A variety of documents are (or may at some point be) required before and during your research stay.
In addition, certain documents must first be officially verified before they can be accepted for use by German authorities. Find out more under “Legalisation”, “Apostille”, “Authentication” and “Notarisation” below.
Verifying foreign documents for use in Germany: Apostille or Legalisation?
Certain foreign-issued public documents must undergo an official verification process before they can be used by German authorities. This is to determine that they are both authentic and correct. There are two ways of confirming the authenticity of a foreign public document: Apostille or Legalisation. The main difference is in who gives the confirmation and how fast.
Legalisation: Traditionally, confirmation of authenticity is given by a consular officer of the state in which the document is to be used, only after it has passed through a confirmative chain of authorities including those of the state that originally issued the document. This process can take several weeks or even months.
Apostille (short for The Hague Apostille): To simplify and speed up the traditional legalisation process, many countries have agreed on a treaty called the Hague Convention. If both states concerned with a document are party to this agreement and consider the document public and requiring legalisation, authenticity of the document can be confirmed by a designated Competent Authority of the state that originally issued the document, rather than a consular officer of the state where the document is to be used. This makes it considerably easier and faster to obtain (in most cases, within only a day). For more information see the brochure The ABCs of Apostille (PDF).
Verifying German documents for use in Germany: Authentication or Notarisation?
Certification/Authentication (Beglaubigung): Certifies merely that an original and a copy of a document are complete and identical or that a signature under a document was made by the undersigned in the presence of an officer. Usually the entity that issued a document will be competent to authenticate its copy or signature. For example, copies of documents (e.g. degrees) issued by TU Dresden can be authenticated by designated university staff (see below), whilst most other public documents need to be authenticated by officers of a local Citizens’ office (Bürgerbüro). Civil status documents such as birth certificates can only be authenticated by the Civil Registrar’s Office who issued the original document.
Notarisation (notarielle Beurkundung): A special notarial act which certifies that certain persons have signed a document in the notary’s presence and were previously informed of its contents. The laws of each country specify exactly when this form of authentication is required.

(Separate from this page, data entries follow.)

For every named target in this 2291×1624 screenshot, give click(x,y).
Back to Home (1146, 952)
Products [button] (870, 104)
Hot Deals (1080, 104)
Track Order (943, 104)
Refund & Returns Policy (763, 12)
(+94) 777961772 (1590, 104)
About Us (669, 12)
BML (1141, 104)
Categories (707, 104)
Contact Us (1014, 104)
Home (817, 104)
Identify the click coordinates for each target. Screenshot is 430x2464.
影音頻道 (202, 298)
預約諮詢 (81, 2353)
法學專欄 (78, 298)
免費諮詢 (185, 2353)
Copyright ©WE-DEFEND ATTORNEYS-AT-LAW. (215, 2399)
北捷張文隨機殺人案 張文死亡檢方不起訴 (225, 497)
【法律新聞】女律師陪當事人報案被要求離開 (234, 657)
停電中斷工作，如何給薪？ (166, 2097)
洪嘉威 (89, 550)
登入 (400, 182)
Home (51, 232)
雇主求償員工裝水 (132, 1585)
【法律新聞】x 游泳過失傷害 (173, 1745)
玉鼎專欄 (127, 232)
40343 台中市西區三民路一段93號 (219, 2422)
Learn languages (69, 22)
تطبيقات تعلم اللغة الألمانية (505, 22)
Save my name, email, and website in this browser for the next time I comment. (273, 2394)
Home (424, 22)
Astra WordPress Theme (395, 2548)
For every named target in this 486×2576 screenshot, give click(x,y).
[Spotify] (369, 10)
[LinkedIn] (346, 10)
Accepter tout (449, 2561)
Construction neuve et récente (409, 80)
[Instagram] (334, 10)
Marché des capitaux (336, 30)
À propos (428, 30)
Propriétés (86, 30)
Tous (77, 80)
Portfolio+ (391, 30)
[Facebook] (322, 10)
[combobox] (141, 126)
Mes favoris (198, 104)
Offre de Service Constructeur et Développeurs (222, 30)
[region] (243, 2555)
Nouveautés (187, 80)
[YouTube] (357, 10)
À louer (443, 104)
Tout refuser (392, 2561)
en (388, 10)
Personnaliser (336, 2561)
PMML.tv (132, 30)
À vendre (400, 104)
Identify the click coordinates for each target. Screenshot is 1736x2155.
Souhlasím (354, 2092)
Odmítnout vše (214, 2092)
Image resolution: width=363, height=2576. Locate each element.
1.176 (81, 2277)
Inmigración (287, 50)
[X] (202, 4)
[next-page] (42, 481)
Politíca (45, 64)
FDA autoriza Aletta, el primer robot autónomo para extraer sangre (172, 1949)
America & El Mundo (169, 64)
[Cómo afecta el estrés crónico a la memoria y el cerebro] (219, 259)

Verifying German documents for use in another country: Certification AND Apostille/Legalisation
If you would like to use a German public document (e.g. a degree certificate) in another country, you can have its authenticity verified as described above. First you may need a certified one-sided copy of your original, especially if the original is a two-sided document (see above for certification/authentication). You can then have an Apostille issued for this certified copy by the Competent Authority in Germany. If the target country where the verified document is to be used is not a partner of the Hague Convention, please talk to us about how to get a legalisation of your German document.
Whom to contact
Legislation (of a foreign document for use in Germany)
The German embassy or consulate in the country where the original documents were issued.
Apostille (for a foreign document for use in Germany)
Apostille (for a German/Saxon degree certificate for use in another country)
The Landesdirektion Sachsen (State Directorate of Saxony) is the Competent Authority according to the Hague Convention who may issue an Apostille for degree certificates (e.g. a doctorate degree) obtained here in Saxony. For one-sided originals, the Apostille will be attached directly to the back of the original document. For two-sided originals, a certified one-sided copy needs to be obtained first from the university that issued the degree before an Apostille can be made out for it.
- For any documents issued by TU Dresden no longer than 2 years ago: Dezernat 8
- For any documents issued by TU Dresden longer than 2 years ago: TUD Archives
- For any public documents (with the exception of civil status documents): a local Citizen’s Office (Bürgerbüro).
- For a civil status document issued in Dresden or to have a civil status document issued for the first time (e.g. a birth certificate for a Dresden-born child) either visit the Civil Registrar’s Office (Standesamt – Urkundenstelle) in person or use their online application form at: xUrkundenportal.
- For a notarisation (notarielle Beurkundung), contact a notary within your jurisdiction.